Written by Dr. Sima Aidun, N.M.D.

Dr. Sima Aidun is a nationally recognized expert in personalized genetic medicine and a pioneer of the field in Arizona. She obtained her Doctor of Naturopathic Medicine degree with High Academic Achievement from the Southwest College of Naturopathic Medicine and Health Sciences in 2003 and was the recipient of the Daphne Blayden Award. She is certified in Advanced Protocols and New Findings in Nutrigenomic Analysis and Treatment; New Genetic Findings and Enhanced Nutrigenomic Protocols; Nutrigenomic Testing for Inflammation/Auto-Immune | Neurological/Mood Disorders | Methylation/Mitochondria | Women's Health; and Nutrigenomics for Diet and Wellness, Microsampling and Pharmacogenomics.

If you talk to just about any woman who is going or has already gone through menopause, she’ll be able to tell you what a hot flash feels like. Some women can even explain in detail the warning signs of a hot flash; others might know a few triggers that are wise to avoid. But even with all of this information there are a few questions left to be answered. Namely, what is a hot flash, anyway?

A hot flash is one of the most common symptoms of menopause. This is a short-lived experience of intense heat caused by the sudden dilation of the blood vessels closest to the skin’s surface. Our blood vessels naturally dilate to cool us down when we are exposed to heat or exercising, but for women who have hot flashes the experience happens suddenly without a discernible cause.

Symptoms of a hot flash include:

  • Redness in the face
  • Mild to intense perspiration
  • Rapid heart rate
  • Chills

Hot flashes can also develop at night, potentially interrupting sleep. When this happens it is known as a night sweat.

The exact cause of hot flashes is highly debated. A prevailing theory is that hot flashes are caused by irregularities in the hypothalamus, the neurological center for body temperature regulation. The hypothalamus is affected by estrogen reduction, so is at an increased likelihood of developing irregularities as you age thanks to hormone imbalance.

Environmental factors can also increase your risk for having a hot flash, including:

  • Tobacco use
  • Obesity
  • Sedentary behavior

African-American women are more prone to experience regular hot flashes than are women of European or Asian descent.

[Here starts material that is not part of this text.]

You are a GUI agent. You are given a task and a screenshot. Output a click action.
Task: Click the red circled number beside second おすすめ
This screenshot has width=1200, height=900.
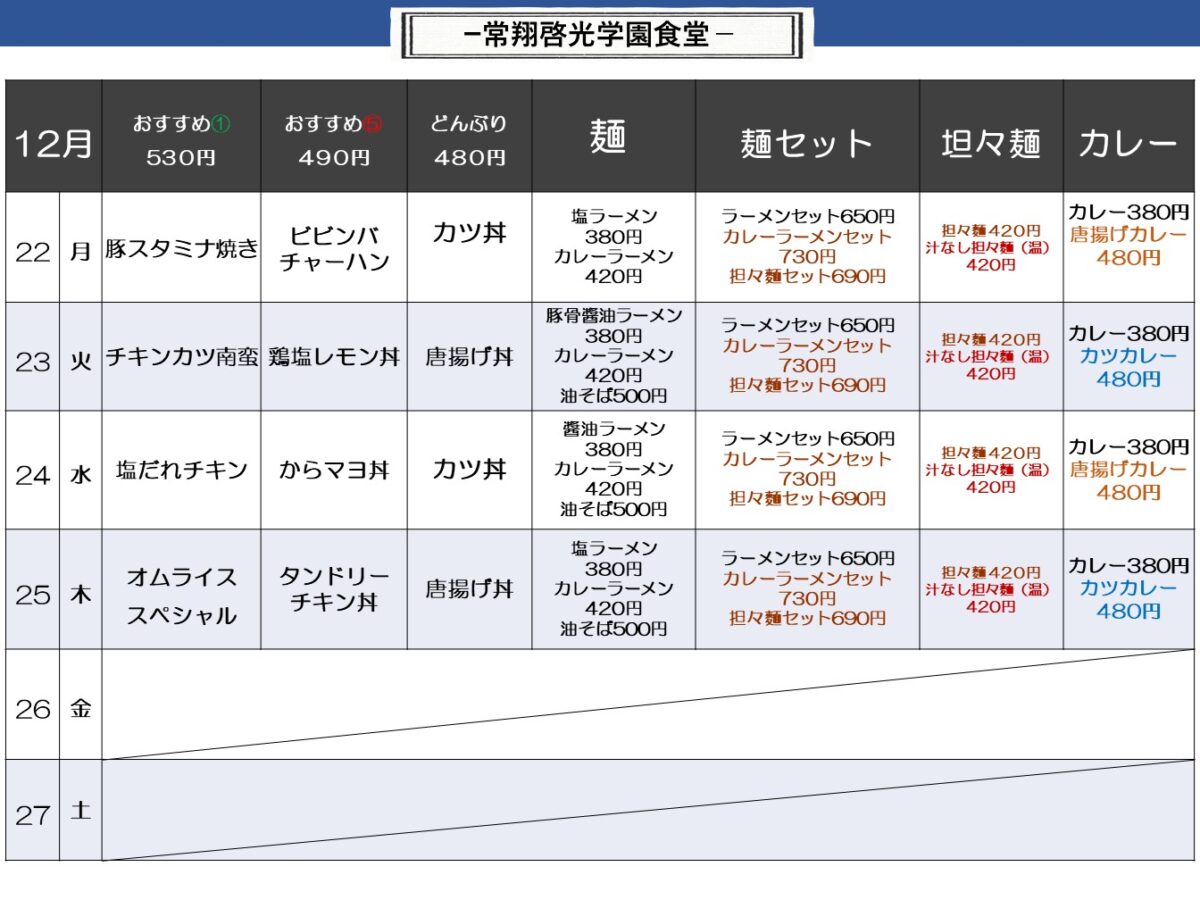[374, 124]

What to Do about Hot Flashes

Anti-aging therapies can reduce the severity of hot flashes, but so can making a number of healthy lifestyle changes. If you find that you are experiencing regular hot flashes, do your best to keep cool by:

  • Dressing in layers so that you can easily remove an outer layer should you become too warm. You can also keep a fan at your desk at work in case you need cool air.
  • Avoiding potential trigger foods like caffeine, alcohol and spicy foods.
  • Doing your best to manage stress, as anxiety can increase your heart rate and make you more susceptible to a hot flash.
  • Engaging in regular exercise, but if you find yourself becoming too hot while working out, have a fan or ice water with you to cool down.

Some women adopt helpful lifestyle habits to cope with their hot flashes. Carrying an extra stick of deodorant in your purse, switching to sweat-proof make-up and keeping a few wet-wipes in your desk drawer can help you remain comfortable in spite of a hot flash.

Hot flashes don’t last forever. If you are in the midst of one, take a deep breath, have some cold water and remember it will pass soon.